Seketika Aaro berdiri dari duduknya dan melangkah ke pagar jeruji untuk menyambut kedatangan keluarganya. Firasatnya mengatakan jika akan ada kejadian buruk yang menimpa dirinya. Apalagi ketika melihat ekspresi datar dan dingin ayahnya yang saat ini berjalan mendahului anggota keluarga yang lain menghampiri sel tahanannya.

"Ayah, Aaro bersumpah tidak melakukan apapun! Ini salah paham!" Aaro berusaha menjelaskan begitu sang Ayah sudah berdiri di depan sel tahanannya.

"Namamu Zahra?" Bukannya menjawab sang putra, Aidan Blackstone—ayah Aaro—justru mengarahkan pandangannya ke sudut belakang sel tahanan di mana seorang gadis tengah duduk meringkuk sambil memeluk lututnya. 

Zahra yang sedang merebahkan kepala di atas lututnya yang ditekuk pun mendongak ketika mendengar namanya disebut. Matanya membuka lebar saat melihat seseorang pria berbadan tegap dengan wajah dipenuhi bekas luka sedang menatap tajam dirinya. Dahinya mengerut untuk mengingat siapa pria itu, karena dirinya merasa tidak mengenal pria itu, tapi mungkin saja dia adalah salah satu pelanggan di kelab. Di samping pria itu, berdiri seorang wanita muda yang terlihat kalem dan baik hati sedang tersenyum lembut ke arahnya. Meski tersenyum, Zahra masih bisa melihat sisa-sia air mata di wajah wanita itu.
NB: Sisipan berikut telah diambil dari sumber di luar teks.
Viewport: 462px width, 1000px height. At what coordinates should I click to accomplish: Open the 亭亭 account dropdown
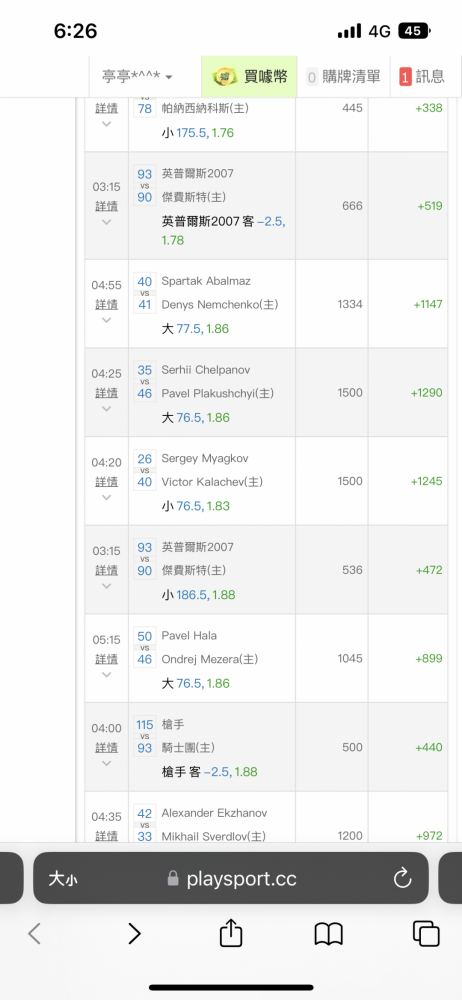tap(137, 77)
"Aku Aidan Blackstone dan ini istriku Carmila." Aidan tersenyum tipis seraya memperkenalkan diri. "Saat ini ibumu sedang berada di rumah sakit," ia menambahkan.

"Ibu?!" Zahra terkejut dan seketika berdiri menghampiri Aidan. "Apa yang terjadi? Ada apa dengan ibu saya?"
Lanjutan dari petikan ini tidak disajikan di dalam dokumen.